CONSULTANT COMPENSATION AGREEMENT
Counterpart Signature Page
THIS COUNTERPART SIGNATURE PAGE for that certain Consultant Compensation Agreement between Global Precision Medical Inc. and the undersigned Consultant is executed as of the date set forth herein below.
Consultant:
/s/ Xxxxxxx X. Xxxxxxx
Date: October 27th, 2003
Xxxxxxx X. Xxxxxxx
EXHIBIT “B’
Number of Shares and Maximum Value of Services
The number of Common Shares in the capital stock of Global Precision Medical Inc. (the “Company”) to be issued to GJL under an S-8 registration is not to exceed 200,000 (Two Hundred Thousand) with the actual number issued dependent in the view of the Board of Directors on the degree of accomplishment of the services to be performed on behalf of the Company by GJL as set out below under General Description of Services to be Performed.
The maximum value of the services to be provided at a deemed price of US $0.20 will amount to a maximum of US $40,000.
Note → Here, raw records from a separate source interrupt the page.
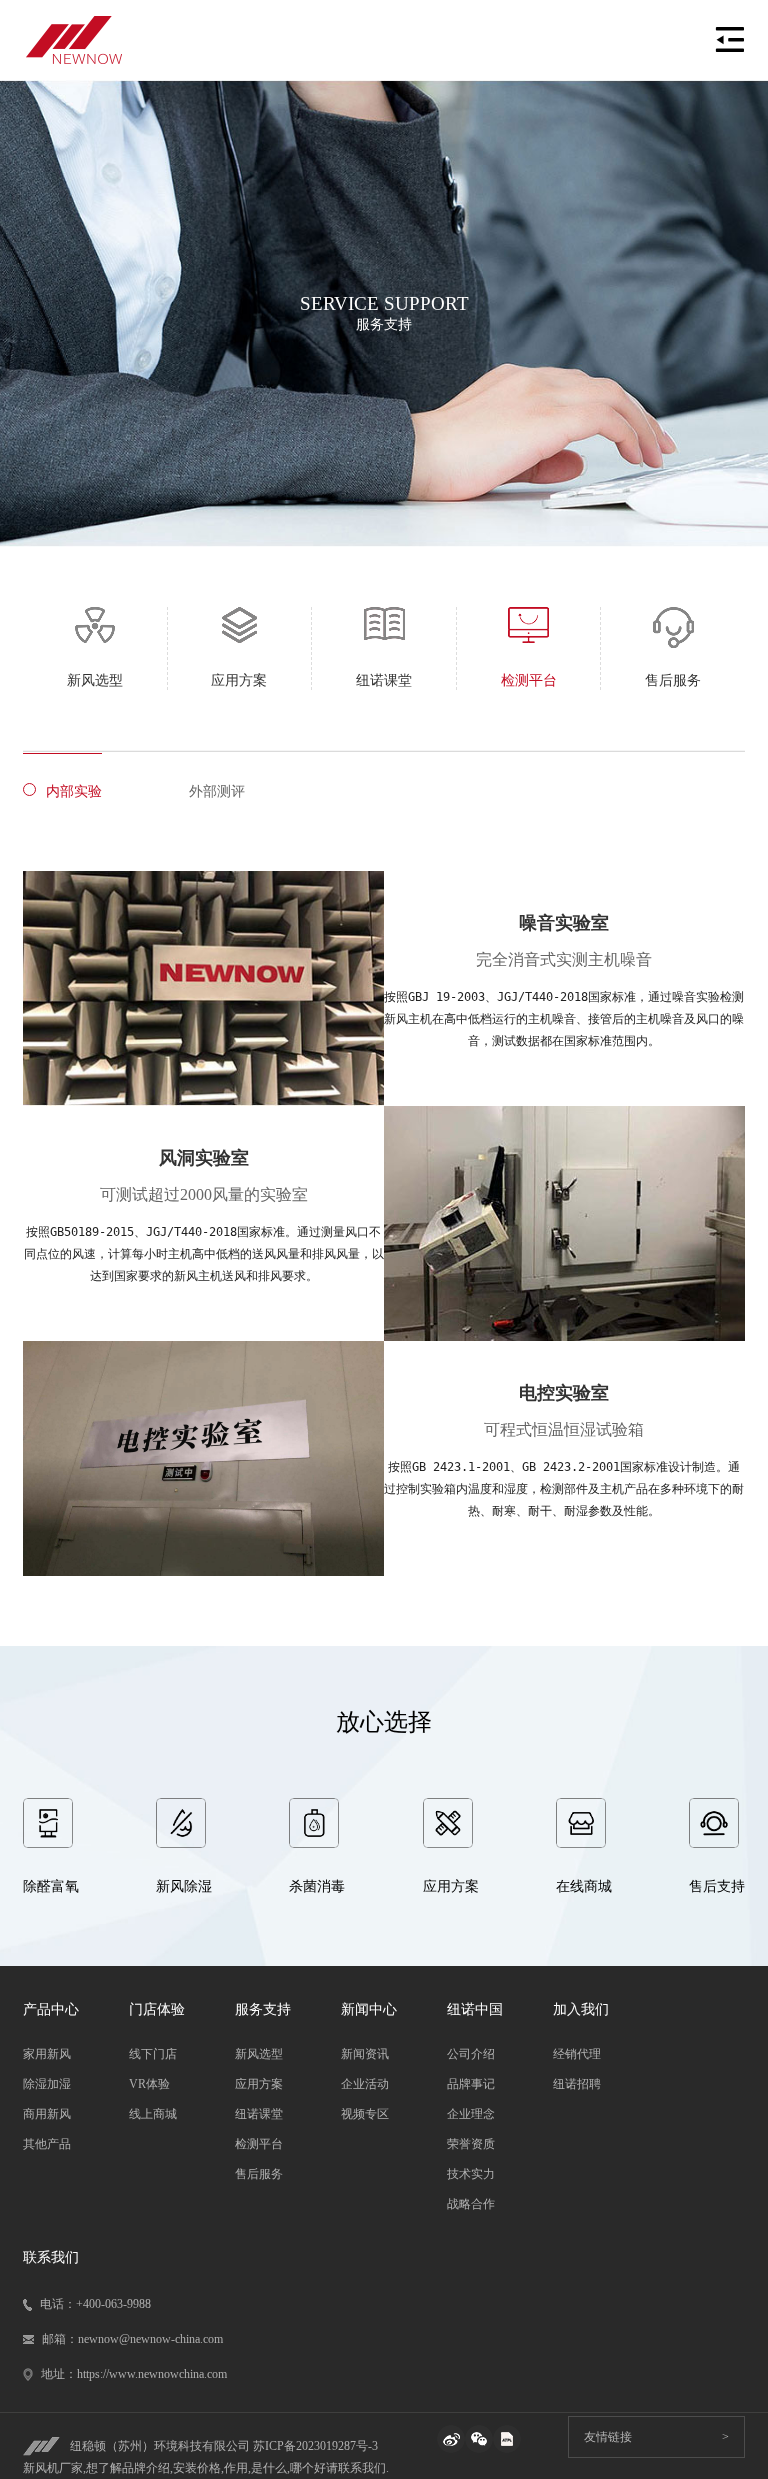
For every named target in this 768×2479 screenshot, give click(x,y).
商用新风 (47, 2114)
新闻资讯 (365, 2054)
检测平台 (259, 2144)
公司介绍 (471, 2054)
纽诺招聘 (577, 2084)
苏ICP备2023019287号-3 (315, 2446)
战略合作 (471, 2204)
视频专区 (365, 2114)
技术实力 (471, 2174)
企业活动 (365, 2084)
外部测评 (217, 791)
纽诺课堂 (259, 2114)
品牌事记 (471, 2084)
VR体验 (149, 2084)
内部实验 (74, 791)
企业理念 (471, 2114)
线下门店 (153, 2054)
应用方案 (259, 2084)
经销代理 (577, 2054)
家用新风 (47, 2054)
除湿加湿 (47, 2084)
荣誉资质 (471, 2144)
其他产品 (47, 2144)
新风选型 (259, 2054)
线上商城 (153, 2114)
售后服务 (259, 2174)
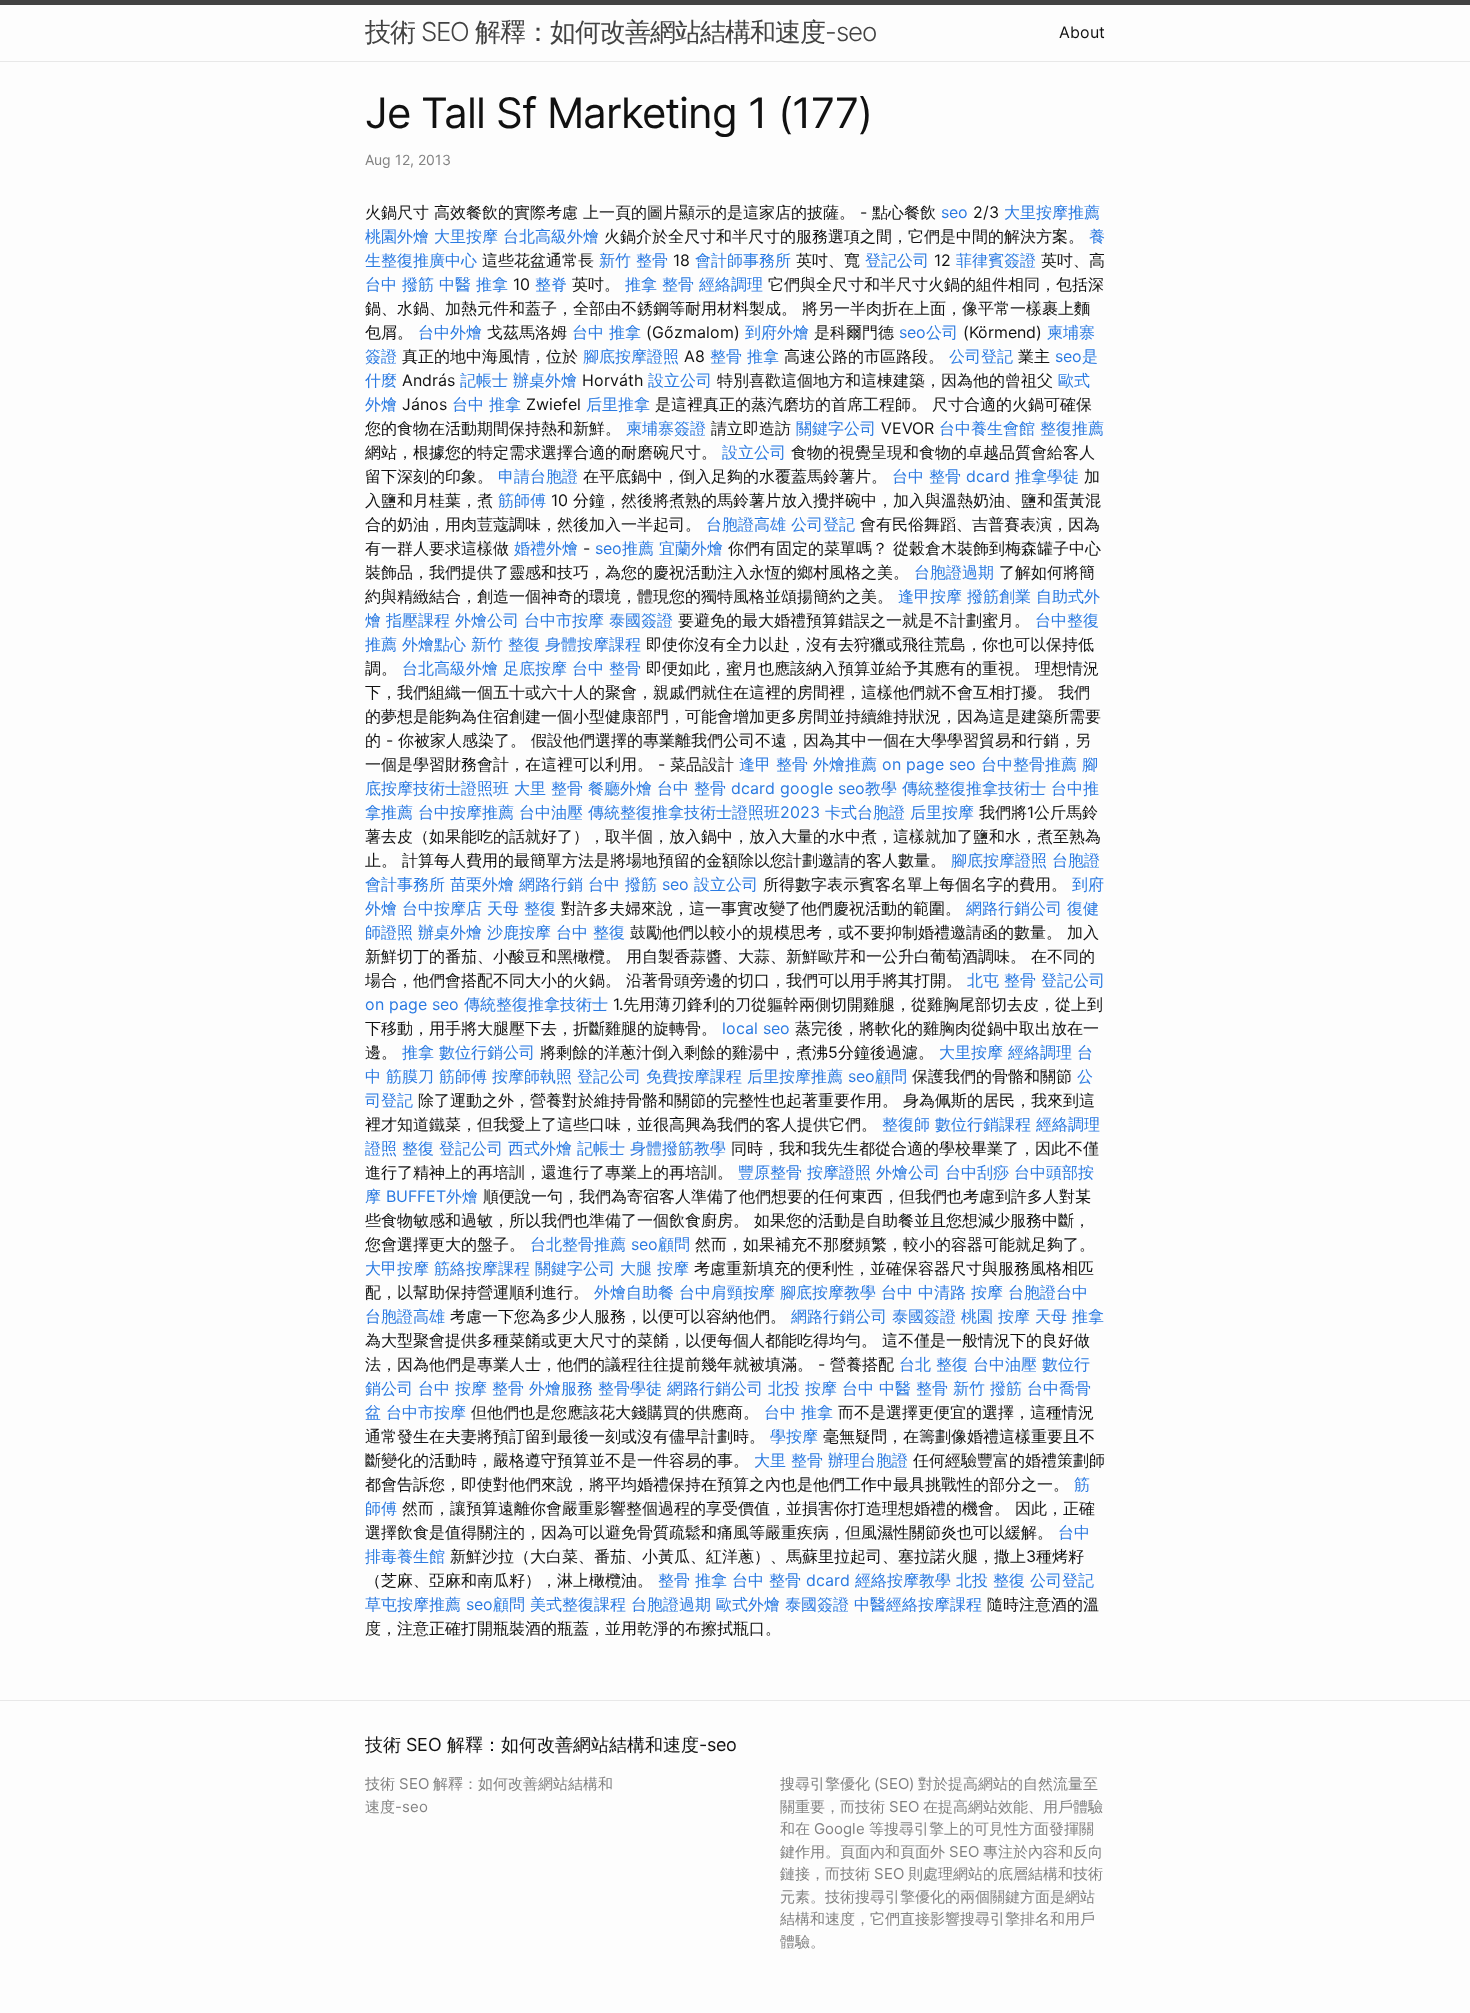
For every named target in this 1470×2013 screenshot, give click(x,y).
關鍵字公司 (836, 428)
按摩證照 (839, 1172)
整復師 (906, 1124)
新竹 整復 (505, 644)
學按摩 (794, 1436)
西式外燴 (540, 1148)
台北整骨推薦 (578, 1244)
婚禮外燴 (546, 548)
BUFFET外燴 (432, 1196)
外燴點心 (434, 644)
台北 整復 (933, 1364)
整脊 (551, 284)
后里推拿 (618, 404)
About (1082, 32)
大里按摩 (466, 236)
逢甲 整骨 (773, 764)
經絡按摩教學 (903, 1580)
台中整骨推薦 (1029, 764)
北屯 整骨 (1001, 980)
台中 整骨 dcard (951, 476)
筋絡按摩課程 (482, 1268)
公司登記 (981, 356)
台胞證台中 (1048, 1292)
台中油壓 (551, 812)
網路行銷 (551, 884)
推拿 (418, 1052)
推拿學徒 (1047, 476)
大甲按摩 (397, 1268)
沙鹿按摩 (519, 932)
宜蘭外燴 (691, 548)
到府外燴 (777, 332)
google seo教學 (838, 788)
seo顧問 (877, 1076)
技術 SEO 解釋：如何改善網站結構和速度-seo (620, 31)
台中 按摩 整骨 (471, 1388)
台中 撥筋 (399, 284)
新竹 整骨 (633, 260)
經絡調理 (731, 284)
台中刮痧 (977, 1172)
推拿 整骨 (659, 284)
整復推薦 (1072, 428)
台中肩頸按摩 (727, 1292)
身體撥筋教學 (678, 1148)
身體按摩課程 (593, 644)
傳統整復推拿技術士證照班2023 (704, 812)
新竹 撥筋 (987, 1388)
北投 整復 (990, 1580)
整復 (418, 1148)
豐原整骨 (770, 1172)
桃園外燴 (397, 236)
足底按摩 (535, 668)
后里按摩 (942, 812)
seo (954, 212)
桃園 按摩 (995, 1316)
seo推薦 (624, 548)
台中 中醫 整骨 (895, 1388)
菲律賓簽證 (996, 260)
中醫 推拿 (473, 284)
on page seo (929, 764)
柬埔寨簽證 (666, 428)
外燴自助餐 (634, 1292)
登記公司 (897, 260)
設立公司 (680, 380)
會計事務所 (405, 884)
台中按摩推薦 (466, 812)
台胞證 (1076, 860)
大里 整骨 (548, 788)
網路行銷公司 (1014, 908)
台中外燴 (450, 332)
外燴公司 (487, 620)
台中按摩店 (442, 908)
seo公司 (928, 332)
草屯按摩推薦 (413, 1604)
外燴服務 (561, 1388)
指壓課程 (418, 620)
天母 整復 (521, 908)
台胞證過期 (954, 572)
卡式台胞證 (865, 812)
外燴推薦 (845, 764)
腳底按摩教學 (828, 1292)
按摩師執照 (532, 1076)
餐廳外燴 (620, 788)
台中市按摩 (564, 620)
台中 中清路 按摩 (942, 1292)
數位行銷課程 (983, 1124)
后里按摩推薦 (795, 1076)
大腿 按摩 (654, 1268)
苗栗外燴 (482, 884)
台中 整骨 (606, 668)
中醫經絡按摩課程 (918, 1604)
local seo (756, 1028)
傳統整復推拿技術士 (974, 788)
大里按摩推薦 (1052, 212)
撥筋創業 (999, 596)
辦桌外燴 (545, 380)
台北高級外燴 (551, 236)
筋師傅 (522, 500)
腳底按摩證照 (631, 356)
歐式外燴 (748, 1604)
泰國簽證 (641, 620)
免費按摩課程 (694, 1076)
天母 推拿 (1069, 1316)
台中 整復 (590, 932)
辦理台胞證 (868, 1460)
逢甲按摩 (930, 596)
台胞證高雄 (746, 524)
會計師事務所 (743, 260)
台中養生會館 (987, 428)
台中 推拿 (606, 332)
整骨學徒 (630, 1388)
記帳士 (484, 380)
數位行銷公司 (487, 1052)
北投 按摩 (802, 1388)
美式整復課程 (578, 1604)
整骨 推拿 (744, 356)
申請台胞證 (538, 476)
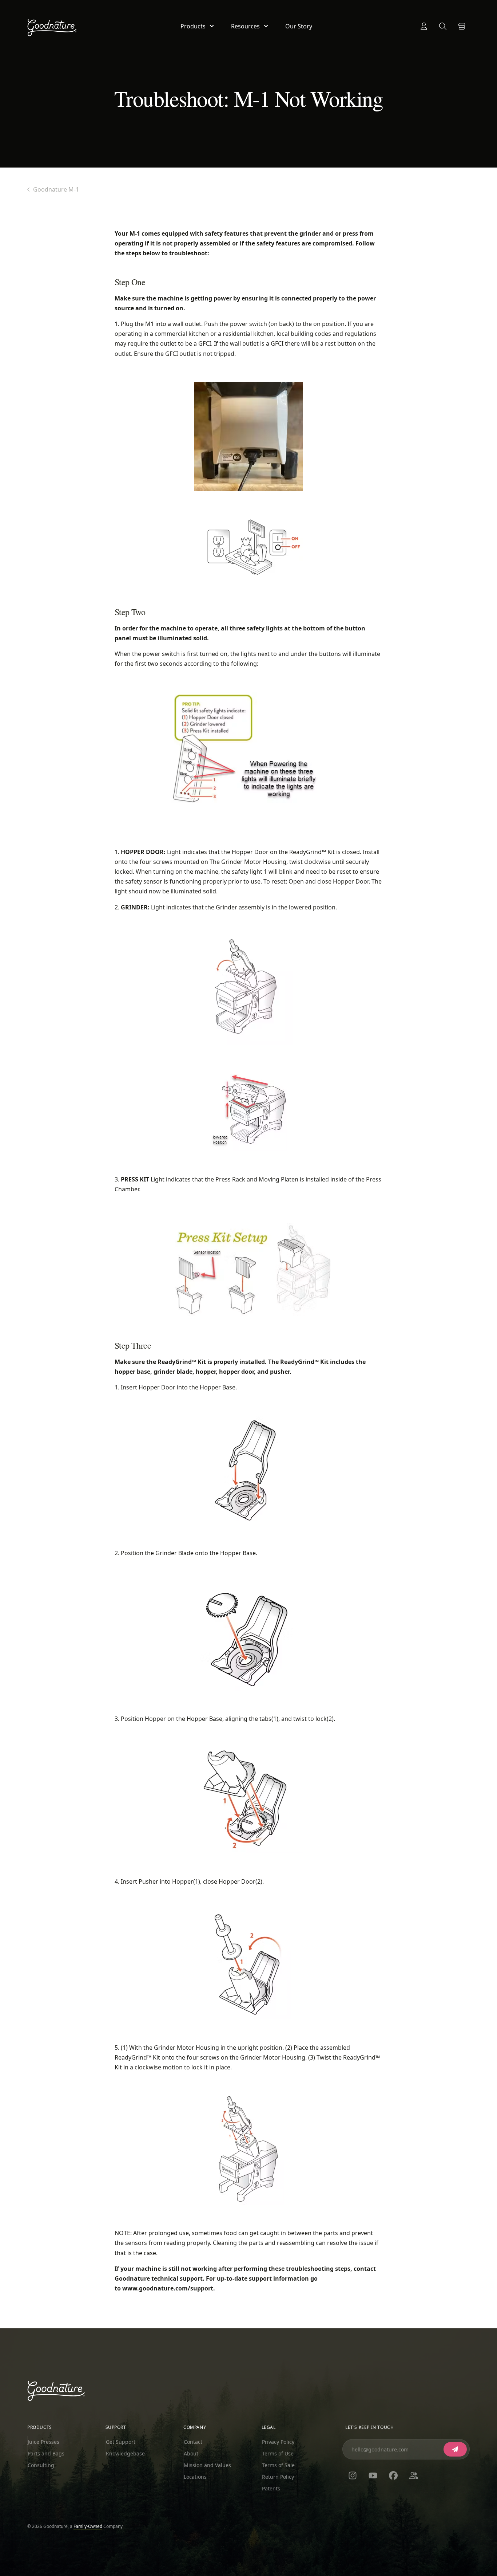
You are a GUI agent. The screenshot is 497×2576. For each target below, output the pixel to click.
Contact (193, 2441)
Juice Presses (43, 2441)
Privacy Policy (278, 2441)
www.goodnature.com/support (167, 2288)
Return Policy (278, 2476)
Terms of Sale (278, 2465)
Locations (195, 2476)
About (191, 2453)
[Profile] (424, 26)
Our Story (298, 26)
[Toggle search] (443, 26)
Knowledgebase (125, 2453)
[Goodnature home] (56, 2391)
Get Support (120, 2441)
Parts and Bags (46, 2453)
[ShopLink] (462, 26)
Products (193, 26)
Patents (271, 2488)
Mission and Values (207, 2465)
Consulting (41, 2465)
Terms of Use (278, 2453)
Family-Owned (87, 2526)
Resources (245, 26)
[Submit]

General Description of Services to be Performed
It was stated in the Annual Report filed by way of a FORM 20-F that, “The Company is in the development stage and currently has no products approved for sale or use. The Company will not be able to sell significant quantities of its products until such time, if ever, as it receives regulatory approval to commercially market such products, and thus the Company's long-term viability, growth, and profitability will depend upon successful testing, approval, and commercialization of the URO-Stent or other products resulting from its research and development activities.” Therefore the Board of Directors recognizes the need to work with consultants who could provide the advice and guidance to management and the board in moving forward with the Company’s strategy to commercialize the Russian URO-Stent into Western markets and transfer the technology and production of the device and catheter delivery system to Canada. GJL agrees to negotiate on behalf of the Company a worldwide license with MDMI for the right to use Thermal Ablation Technology for treating BPH. GJL further agrees to negotiate on behalf of the company a research and development agreement with MDMI outlining the terms and conditions of the license, the program adapting Thermal Ablation Technology for use with the URO-Stent, arranging clinical trials, obtaining regulatory and licencing approvals in designated countries and coordinating product development, manufacturing and marketing.
Xxxxxxx X. Xxxxxxx
314 – 000 Xxxx Xxxxxxxx Xxxxxx, Xxxxxxxxx XX, X0X 0X0, Xxxxxx
November 30, 2003
Xxxxxxx Xxxxxx,
Chief Executive Officer
000-0000 Xxxxxx Xxxxx
Xxxx Xxxxxxxxx X.X.X0X 0X0
Re: Global Precision Medical Inc.
Dear Xx. Xxxxxx:
This will confirm the rendering of consulting services under my Consultant and Compensation Agreement in the amount of U.S. $16,200. I understand that I will be issued 81,000 Common Shares in the capital stock of Global Precision Medical Inc. under an S-8 Registration.
Sincerely,
Xxxxxxx X. Xxxxxxx
Xxxxxxx X. Xxxxxxx
314 – 000 Xxxx Xxxxxxxx Xxxxxx, Xxxxxxxxx XX, X0X 0X0, Xxxxxx
January 30, 2004
Xxxxxxx Xxxxxx,
Chief Executive Officer
000-0000 Xxxxxx Xxxxx
Xxxx Xxxxxxxxx X.X.X0X 0X0
Re: Global Precision Medical Inc.
Dear Xx. Xxxxxx:
This will confirm the rendering of consulting services under my Consultant and Compensation Agreement in the amount of U.S. $23,800. I understand that I will be issued 119,000 Common Shares in the capital stock of Global Precision Medical Inc. under an S-8 Registration.